Exercise 1: Repeat the stretch of the snowboard sizing thread from "I always see" through "maximum as well.", word for word.
Exercise 2: Reproduce every line of the records exactly, leaving out the pictures.

Selected text:
OH ok gottcha I have been mostly using the Box knife as my main park board its a 160 its not classified as a Wide board per lib but per the specs it is. Im still pretty basic in the park but im gaining more confidence as I go. Seems like this board really works for the park. I wanted to grab this at 156w strictly for the park but found a great deal on the 160. Just torn that could I have gotten away with the 156w For my little hill of a local mountain. I guess at least at the 160 size it might be a bit more versatile for when I travel.

I always see the weight recommendations on manufacturers sites and say 130+ for example. I think it would be helpful if they put a suggested maximum as well.


----------



## taco tuesday (Jul 26, 2014)

fazy said:


> taco tuesday said:
> 
> 
> > 200lbs, my shortest board is a 158 Burton Cloudsplitter. Longest is a 171 Fullbag Hammerhead. The boards I've been riding the most this year are a 162w Jones Flagship and 165 Gnu Billy Goat. Could go smaller but I like to ride fast and like my edge to hold when pushed hard through a turn.
> ...


Yes there are factors other than effective edge that contribute to a boards performance/ edge hold. Just the same, I prefer a relatively long effective edge for most of my riding and the conditions we often have on the east coast. It's not like the boards I'm riding are overly long to compensate for being noodles. They are medium to stiff for the most part. My Smokin Jetson and Awesym are the softest boards I own and both are considered medium stiffness.


----------



## Phedder (Sep 13, 2014)

dfitz364 said:


> It's all about trade offs.
> 
> IMO, rip whatever is fun for you!


This. 

I'm 6'1, 200lb. My park board is a 156W Endeavor Cobain but I'll still ride that literally anywhere, spent all day on it today and I'd guess 20% of that was actually in the park, though there were a lot of side hits as well. Lapped the jump line a few times today and it handled the 30 footers just fine, as well as a few 6-8 ft drops I like to lap too. I also know the trade offs, and have to be more precise with landing. It won't save me if I land back-seat heavy, whereas my stiffer or longer boards will. 

Where you ride is also very important, I can carve pretty aggressively on it because I'm blessed with good snow conditions, it's easy to sink an edge in an get a firm hold. Same with my Warpig which has even less effective edge. I'd take 1150mm of EE on perfect chalky groomers over 1300mm of EE on ice any day.

Source records:
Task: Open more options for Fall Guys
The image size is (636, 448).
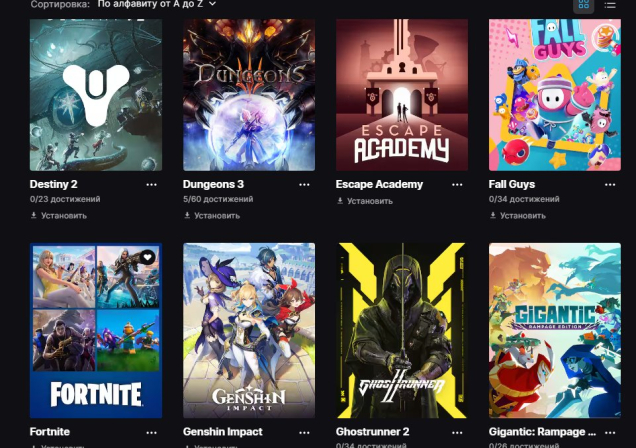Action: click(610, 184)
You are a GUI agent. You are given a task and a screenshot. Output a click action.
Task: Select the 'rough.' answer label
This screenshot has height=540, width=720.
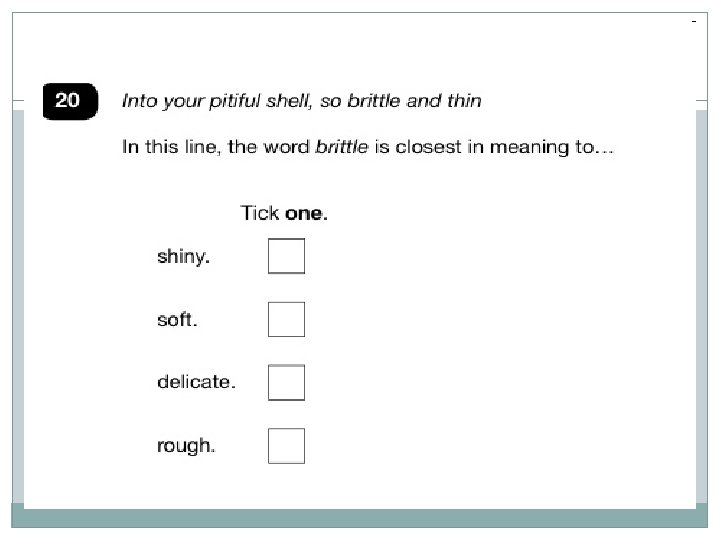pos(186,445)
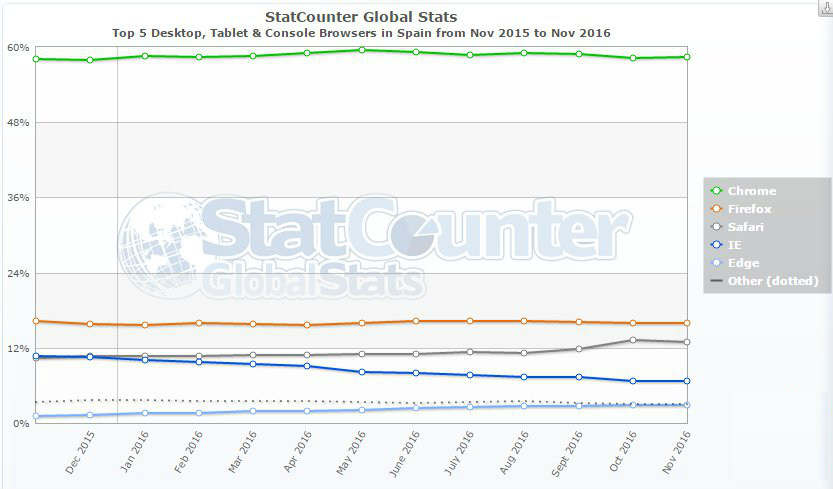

Task result 1:
I always see the weight recommendations on manufacturers sites and say 130+ for example. I think it would be helpful if they put a suggested maximum as well.

Task result 2:
Task: Open more options for Fall Guys
The image size is (636, 448).
Action: click(610, 184)
You are a GUI agent. You are given a task and a screenshot. Output a click action.
Task: Select the 'rough.' answer label
This screenshot has height=540, width=720.
pos(186,445)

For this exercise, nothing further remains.